Sex difference in Aroclor 1254 induction of rat hepatocytes: Consequences for in vitro embryotoxicity and mutagenicity of cyclophosphamide

The sequential culture of rat hepatocytes and post-implantation rat embryos has been proposed as a model for the in vitro testing of pro-teratogens. Comparing this model with a model in which embryos and hepatocytes are cultured simultaneously a striking difference in sensitivity was noted. To address the question of whether this difference could be explained by different sex and/or Aroclor 1254 pretreatment of the rats providing the hepatocytes, an experiment was designed with four groups: male Aroclor 1254 pretreated (M₁), male untreated, pregnant female Aroclor 1254 pretreated (F₁) and pregnant female untreated rats. Hepatocytes were incubated in the presence of cyclophosphamide (CP) and rat embryos were cultured in the media derived from the hepatocyte culture (i.e. the sequential culture model). Additionally, the CP concentrations of the media were analysed and subsequently the media were tested in a bacterial mutagenicity test (Salmonella typhimurium TA1535).
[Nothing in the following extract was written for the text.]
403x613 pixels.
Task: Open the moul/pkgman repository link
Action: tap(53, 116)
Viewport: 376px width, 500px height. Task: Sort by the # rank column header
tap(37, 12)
With a CP concentration of 300 μ , M₁ produced maximum embryotoxicity and mutagenicity after 4 hr of hepatocytes incubation. All other groups showed no or only a slight increase in embryotoxicity and mutagenicity for all hepatocyte incubations. M₁ was also quickest to eliminate CP from the medium. These results indicate that despite a strong increase in total cytochrome P-450 in both sexes as a result of Aroclor 1254 pretreatment, and in the absence of a significant difference in total cytochrome P-450 between M₁ and F₁, Aroclor 1254 pretreatment has a much more pronounced effect in male rats than in pregnant female rats with regard to the production of embryotoxic and mutagenic metabolites of CP.